:: How to complete this task ::
All that should be output is the block of lines below from the line with "Ufficio Stampa (889, 1447)" to the line with "Servizi online (1345, 24)", both included, exactly as written.

(Saved entries)
++++++++++

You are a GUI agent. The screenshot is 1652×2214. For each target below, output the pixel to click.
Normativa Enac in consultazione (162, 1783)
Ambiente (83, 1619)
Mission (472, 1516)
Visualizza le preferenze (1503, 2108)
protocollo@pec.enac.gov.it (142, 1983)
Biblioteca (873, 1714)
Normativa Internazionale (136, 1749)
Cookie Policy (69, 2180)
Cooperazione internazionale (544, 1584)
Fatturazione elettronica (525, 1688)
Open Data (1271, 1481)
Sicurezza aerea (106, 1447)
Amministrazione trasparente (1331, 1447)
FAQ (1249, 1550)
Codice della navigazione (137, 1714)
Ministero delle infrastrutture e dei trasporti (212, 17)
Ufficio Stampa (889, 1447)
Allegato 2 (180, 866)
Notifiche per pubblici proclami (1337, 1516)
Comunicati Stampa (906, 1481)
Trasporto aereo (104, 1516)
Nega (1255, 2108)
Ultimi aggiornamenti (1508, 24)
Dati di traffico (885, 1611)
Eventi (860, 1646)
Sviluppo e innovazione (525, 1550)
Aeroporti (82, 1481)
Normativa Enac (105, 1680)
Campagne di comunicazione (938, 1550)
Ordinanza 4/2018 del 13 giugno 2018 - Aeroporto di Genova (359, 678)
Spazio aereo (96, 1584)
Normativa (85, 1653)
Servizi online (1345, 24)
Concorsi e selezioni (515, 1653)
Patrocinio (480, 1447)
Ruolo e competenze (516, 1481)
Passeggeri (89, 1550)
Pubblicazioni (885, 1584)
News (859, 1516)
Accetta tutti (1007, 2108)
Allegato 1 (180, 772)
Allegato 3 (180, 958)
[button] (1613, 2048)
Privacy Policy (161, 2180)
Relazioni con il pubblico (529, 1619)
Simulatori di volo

++++++++++

:: Task answer ::
Ufficio Stampa (889, 1447)
Allegato 2 (180, 866)
Notifiche per pubblici proclami (1337, 1516)
Comunicati Stampa (906, 1481)
Trasporto aereo (104, 1516)
Nega (1255, 2108)
Ultimi aggiornamenti (1508, 24)
Dati di traffico (885, 1611)
Eventi (860, 1646)
Sviluppo e innovazione (525, 1550)
Aeroporti (82, 1481)
Normativa Enac (105, 1680)
Campagne di comunicazione (938, 1550)
Ordinanza 4/2018 del 13 giugno 2018 - Aeroporto di Genova (359, 678)
Spazio aereo (96, 1584)
Normativa (85, 1653)
Servizi online (1345, 24)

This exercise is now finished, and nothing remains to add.